Objective:
Answer these questions from the email about the dive web service:
(a) Which HTTP method and URI does the quoted part give for creating a user?
(b) Where does Torvalds say the phone is kept, making it too inconvenient to get out on many dives?
(c) What usage model does Torvalds propose for the companion app?

Extracted text:

▼

Extracting information from a webservice

Linus Torvalds torvalds at linux-foundation.org
Thu Jan 17 14:20:16 PST 2013


On Thu, Jan 17, 2013 at 1:33 PM, Aurélien PRALONG
<aurelien.pralong at gmail.com> wrote:
>
> I didn't see that Pierre did so many work on the web-service, so I did a
> stub WS in java to start adding new features to the companion (such as
> history and registering from the mobile app directly). I obtained quite the
> same API, except from these points :
> I used only one URI for dive parts:
>    - GET /api/dive/{ID} to retrieve someone dives
>    - PUT /api/dive/{ID} to add a dive (data is inside the HTTP content)
>    - GET /api/user/{email} to get user ID from email
>    - PUT /api/user/ to create a user (data is inside the HTTP content)

Hmm.

So at least judging by how I use my phone while diving, I can very
honestly say "I avoid using it". I've used it to write notes for the
dive site name, and to manually get the GPS information, but there
have also been many dives where I simply haven't bothered, because
it's been too inconvenient to go dig out my phone from my drybag.

Which leads me to believe that at least *one* usage model for the
companion app would be the "totally hands-off" one.

▲

Dataset section:

▼

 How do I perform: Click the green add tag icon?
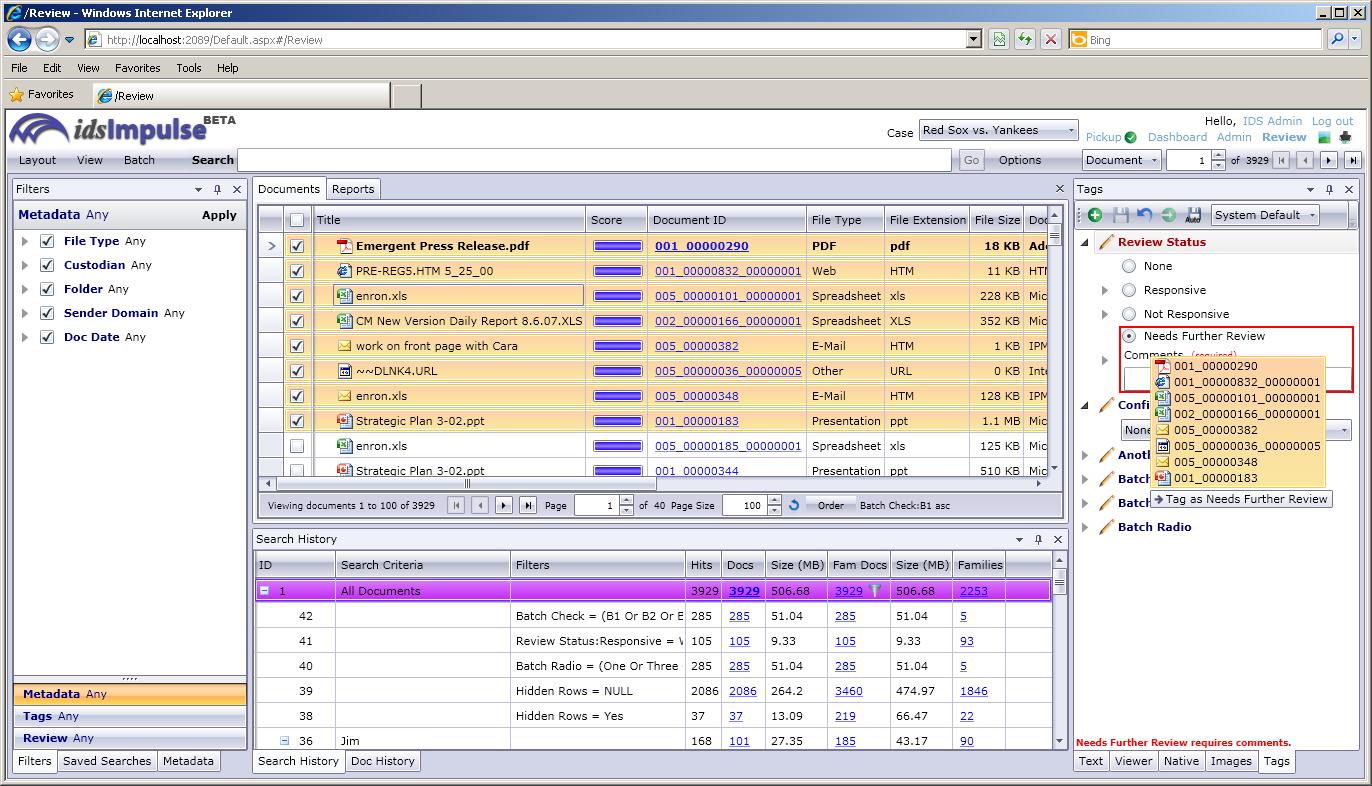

▲

Written response:
(a) PUT /api/user/
(b) In a drybag.
(c) The "totally hands-off" one.